━━ Material for this exercise ━━

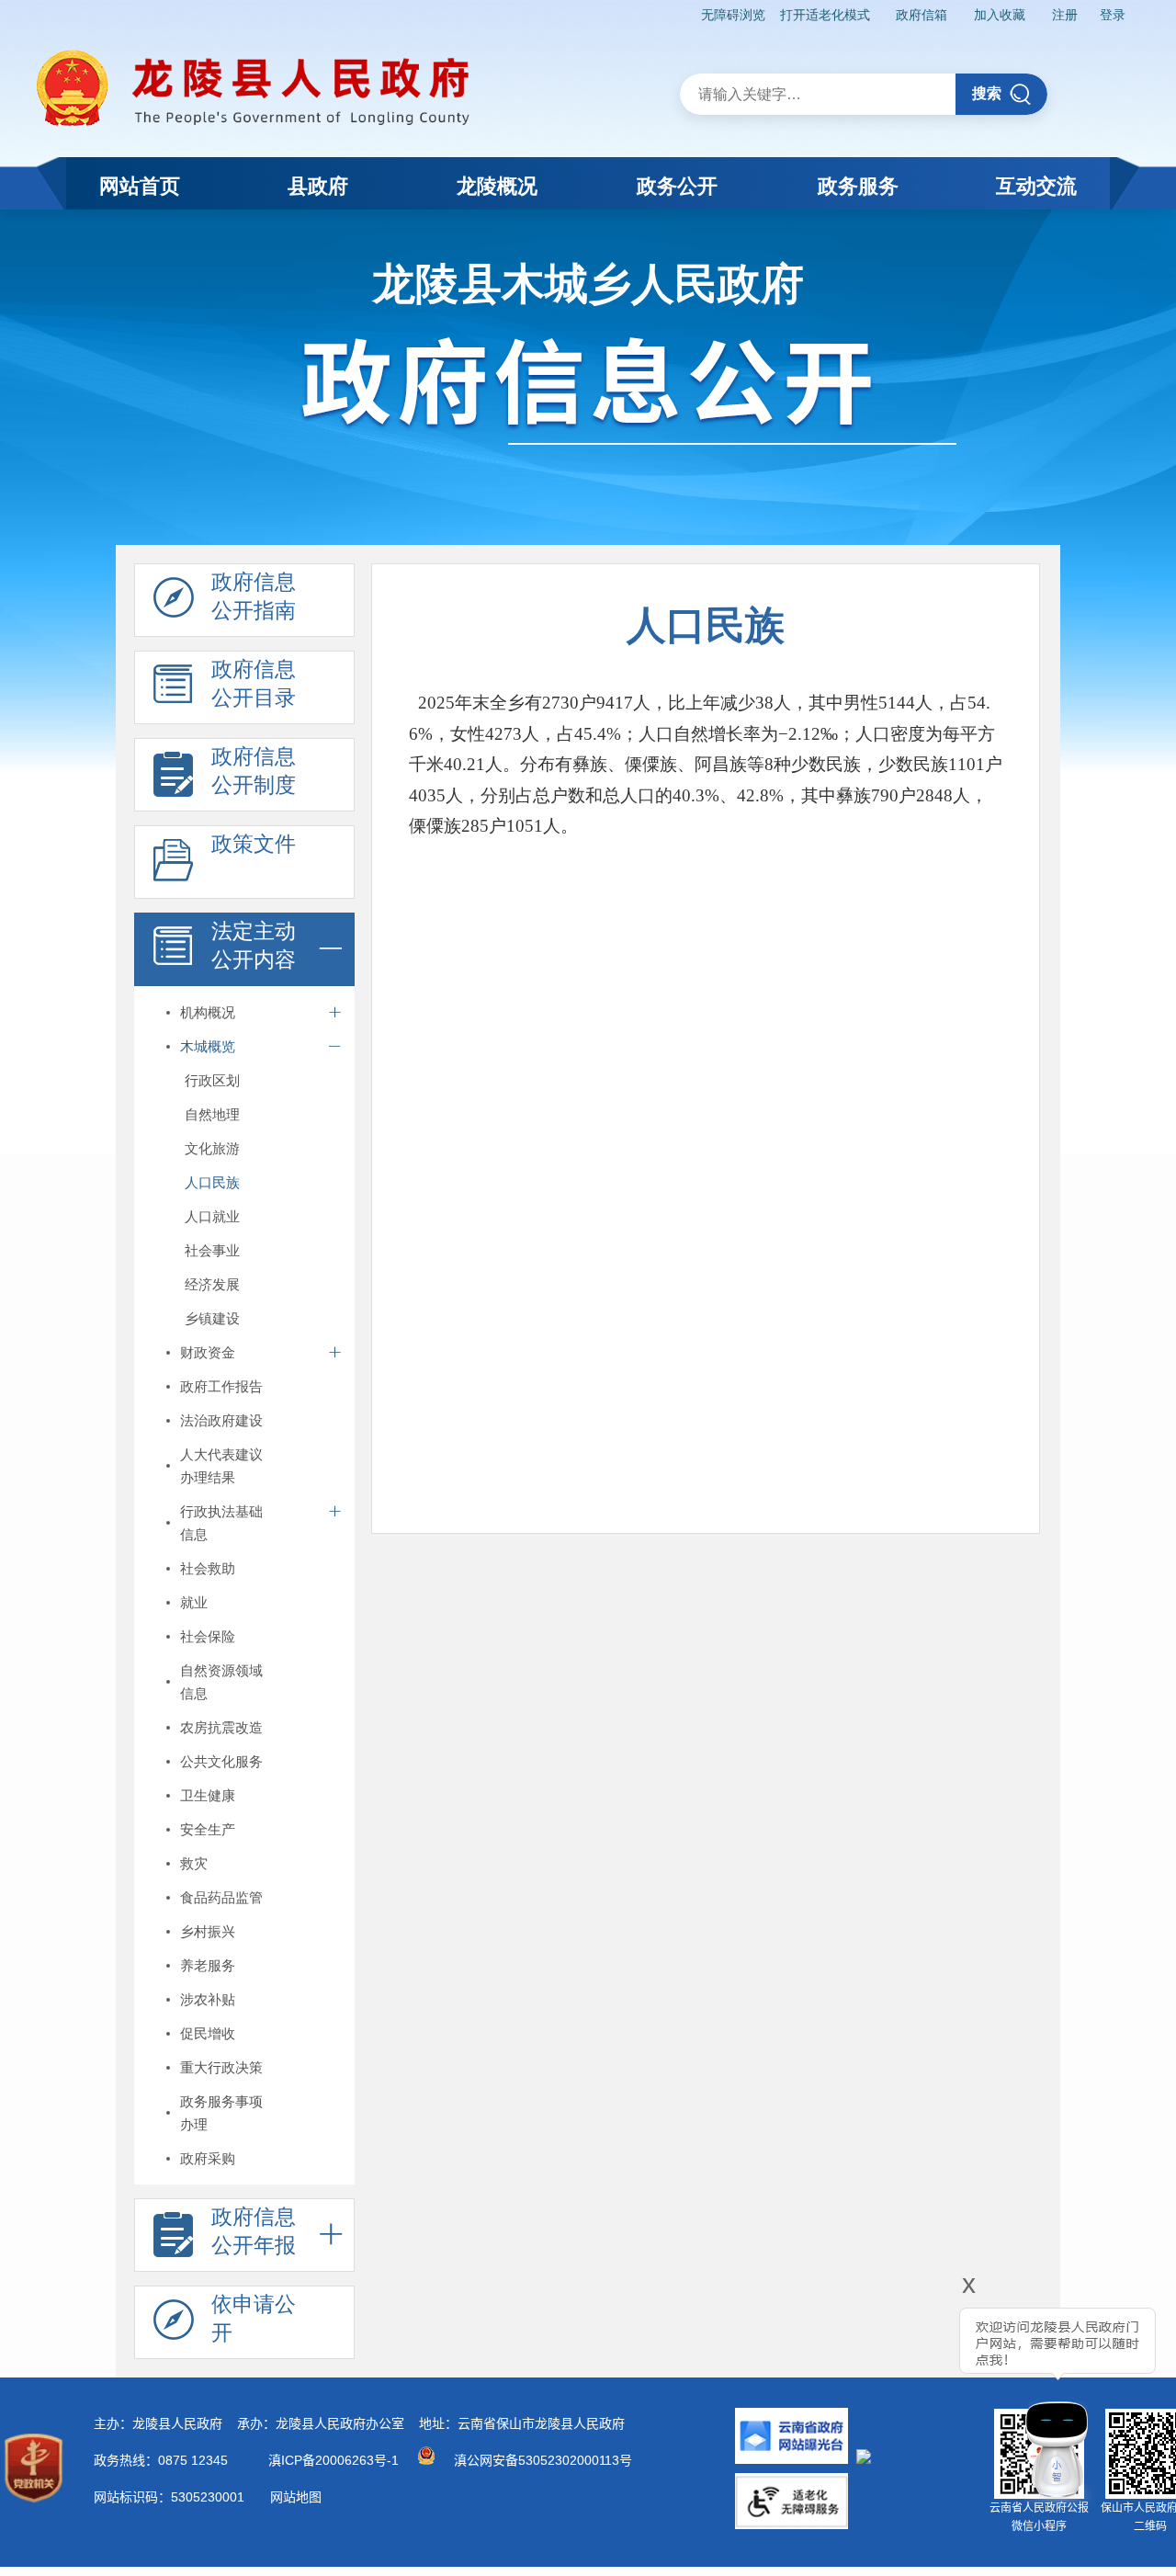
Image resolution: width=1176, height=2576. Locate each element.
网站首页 (139, 186)
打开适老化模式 (825, 14)
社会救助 (207, 1568)
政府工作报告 (221, 1386)
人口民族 (212, 1182)
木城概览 (207, 1046)
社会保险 (207, 1636)
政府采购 (207, 2158)
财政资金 (207, 1352)
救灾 (194, 1863)
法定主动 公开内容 (253, 945)
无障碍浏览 (733, 14)
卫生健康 (207, 1795)
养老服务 (207, 1965)
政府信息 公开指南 (253, 596)
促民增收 (207, 2033)
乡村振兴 (207, 1931)
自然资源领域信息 (221, 1681)
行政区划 (212, 1080)
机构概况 (207, 1012)
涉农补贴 (207, 1999)
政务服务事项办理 (221, 2113)
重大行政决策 (221, 2067)
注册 (1065, 14)
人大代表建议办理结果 (221, 1466)
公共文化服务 (221, 1761)
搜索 (986, 93)
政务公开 (677, 186)
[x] (919, 2396)
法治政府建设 (221, 1420)
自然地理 (212, 1114)
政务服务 (858, 186)
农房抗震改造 (221, 1727)
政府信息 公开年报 (253, 2231)
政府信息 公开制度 (253, 770)
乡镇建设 (212, 1318)
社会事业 (212, 1250)
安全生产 (207, 1829)
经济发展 (212, 1284)
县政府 (318, 186)
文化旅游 (212, 1148)
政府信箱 (921, 14)
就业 (194, 1602)
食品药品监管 (221, 1897)
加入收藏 (999, 14)
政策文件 (253, 844)
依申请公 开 (253, 2318)
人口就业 (212, 1216)
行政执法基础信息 (221, 1523)
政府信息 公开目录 (253, 683)
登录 (1112, 14)
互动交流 (1036, 186)
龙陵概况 (497, 186)
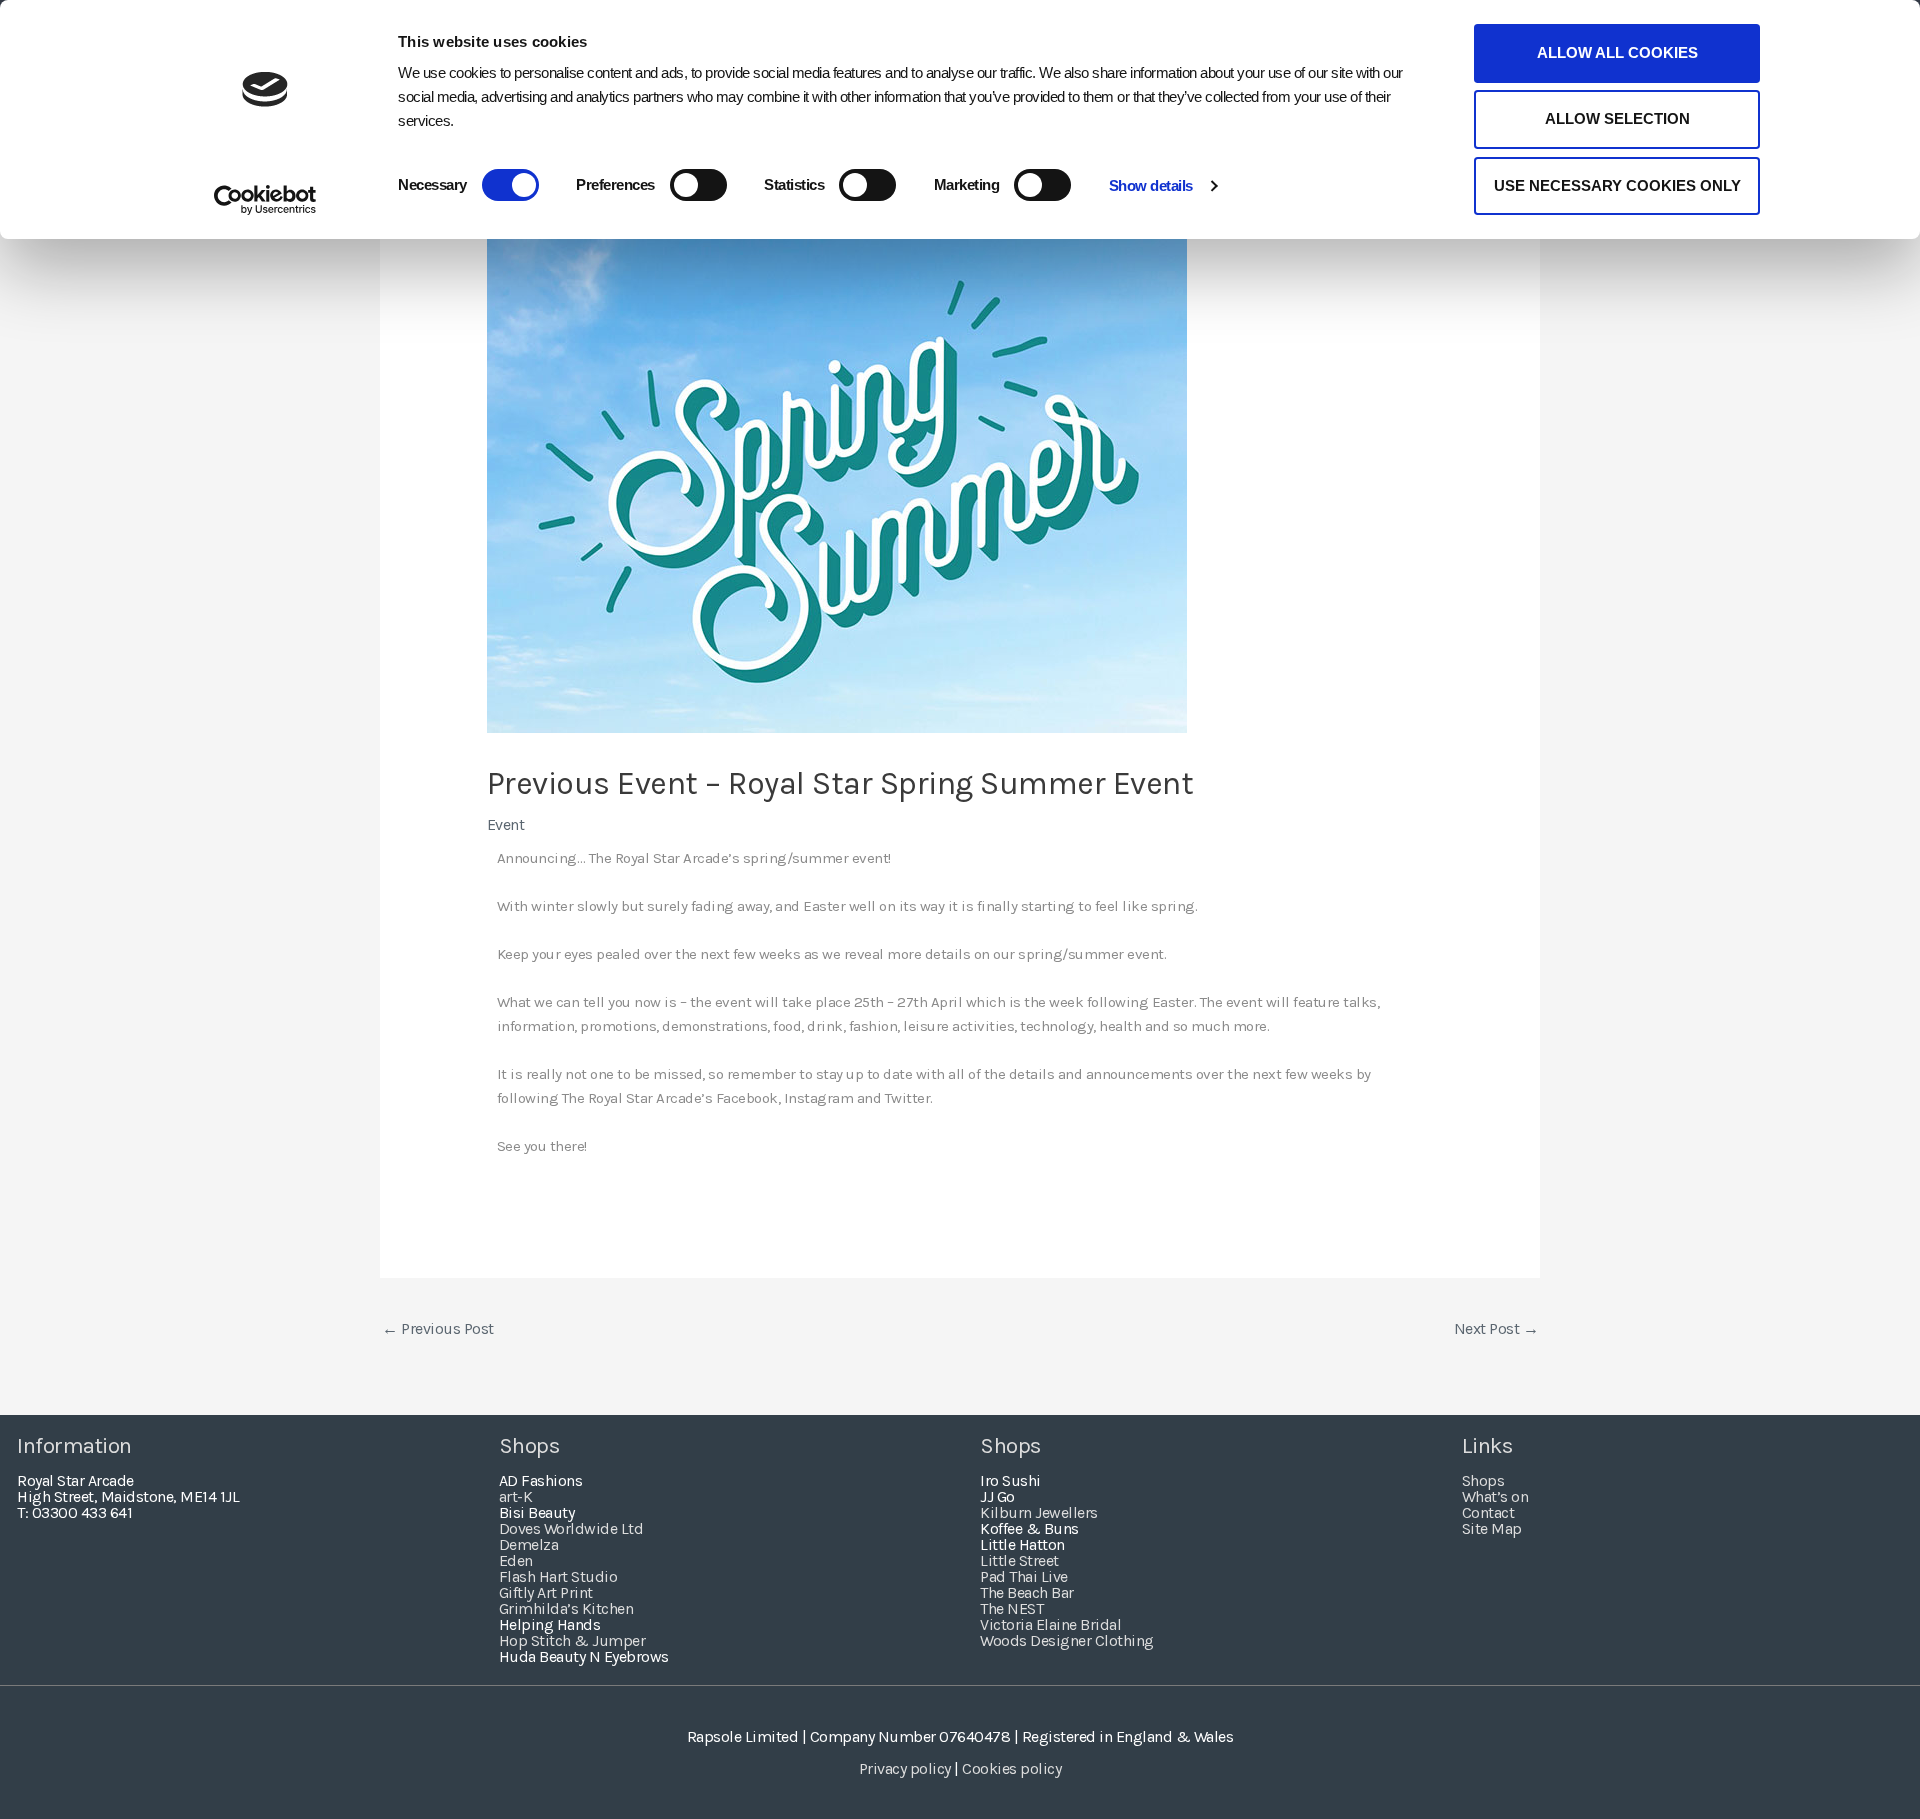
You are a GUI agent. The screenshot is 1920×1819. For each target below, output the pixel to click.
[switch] (698, 185)
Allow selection (1617, 118)
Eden (516, 1560)
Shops (1483, 1480)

━━━

■ Activity ■
Reply with every line of the listing that has the string "政府信息".

■ Answer section ■
政府信息 公开指南 (253, 596)
政府信息 公开年报 (253, 2231)
政府信息 公开制度 (253, 770)
政府信息 公开目录 (253, 683)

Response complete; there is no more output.